5 Steps For A Digital Detox This Quarter
As the new year comes into firm focus and motivation still runs high as we seek to cleanse our palettes of another challenging year, a positive, healthy step could be doing a digital detox this quarter. According to research conducted by Dr. Desirée Schmuck, a psychology researcher in the realm of mass media and communications, a digital detox could well be the way to a healthier, happier new year.
If you’re thinking this could be the ticket to your own mental wellness, let’s get into the concept and a few steps to start:
What Is A Digital Detox?
Before we dive in, let’s take a look at what a digital detox truly is.
Digital detoxes are periods of time during which a person intentionally avoids using devices such as smartphones, laptops, tablets, social media websites and other technical data. The intent behind this is to allow people to cleanse from the stress that technology creates. This is to create a healing space or break down bad habits to rebuild after the detox with healthier methods and habits around media and tech usage.
Technological addiction isn’t yet recognized as a disorder but experts do believe that overuse of tech devices and social media can lead to emotional, mental and social issues.
Now that we know what a digital detox is, let’s plunge into the nitty-gritty details on how to do your own digital detox – and how to do it well:
1. Determine your needs.
Not everyone who wants to do a digital detox can completely remove technology use from their lives for more than a couple of days. Most of us work online anymore – whether from home or in-house – and we’ve got commitments we have to keep that tie us to screens.
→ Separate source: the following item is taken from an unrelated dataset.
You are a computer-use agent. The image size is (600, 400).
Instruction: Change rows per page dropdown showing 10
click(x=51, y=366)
If you’re able to remove all tech use from your daily schedule, obviously, that’s a great thing! But if you’re like most people in the developed world, you’ll need to determine your personal needs in this. Understand why you’re doing the digital detox and what you need to avoid during this time. Some reasons might include:
- Doom scrolling (the act of constantly consuming negative news)
- Overuse of social media
- Watching too many videos or too much TV and films
- Too much texting
- Too many non-essential Zoom/Skype/Google meetings
- Too much negative news viewing
- A sense of anxiety or lack of acceptance based around the number of “likes” and followers on social media sites
- Experiences with cyberbullying
2. Start with small steps.
According to Gregory L. Jantz Ph.D., via Psychology Today, it’s important to start your detox with small steps, rather than going cold turkey. The goal of these small steps as you build into healthier habits is not to wipe out all social media and tech use, but to replace old, unhealthy habits with new healthy ones.
Jantz writes, “Give yourself permission to spend a few hours concentrating on just one thing — enjoying [a] movie or game with your family. If you’re the kind of person who needs to review email every 15 minutes, give yourself permission to check it less frequently, say, every hour. Start small and allow yourself to experience incremental victories.”
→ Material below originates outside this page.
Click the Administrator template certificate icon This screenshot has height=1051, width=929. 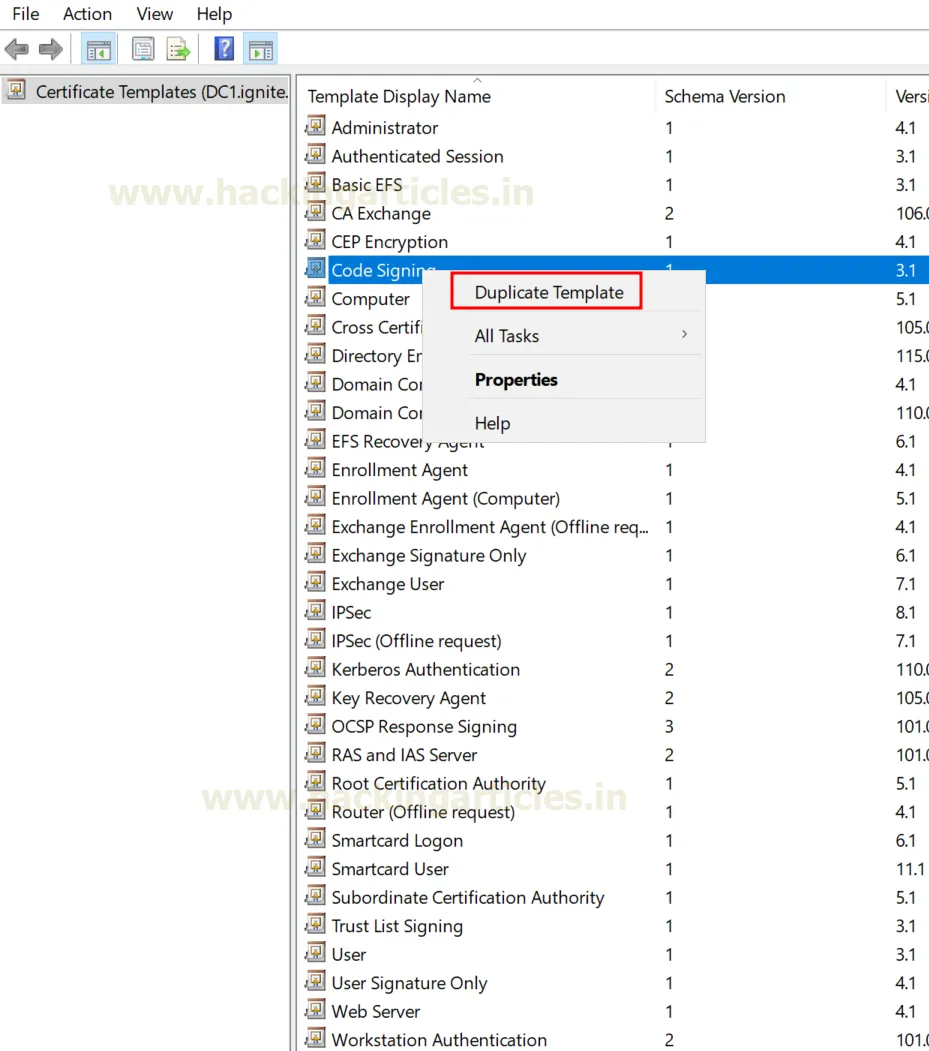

3. Replace your online time with healthy things.
As you increasingly step away from social media and technology, you’ll want to replace that time you used to spend doom scrolling with new, healthy habits. This could look like replacing your impulsive social media scrolling with a jog around the block or some playtime with your kids or pets.
When you cut out one habit without replacing it with something new, you’re likely to return to those old habits and undo any progress you’ve made in healthy improvements in your life.
Some other ideas for replacements for your tech time could include:
Taking a walk down a nature trail
Going for a bike ride
Journaling by hand
Taking a nap
Taking a bubble bath
Calling a friend or hanging out in person
Painting or other artistic endeavors
Conversation over meals instead of watching TV
Doing household chores
Tackling projects you’ve put off for a while (think: painting the bathroom, writing your novel)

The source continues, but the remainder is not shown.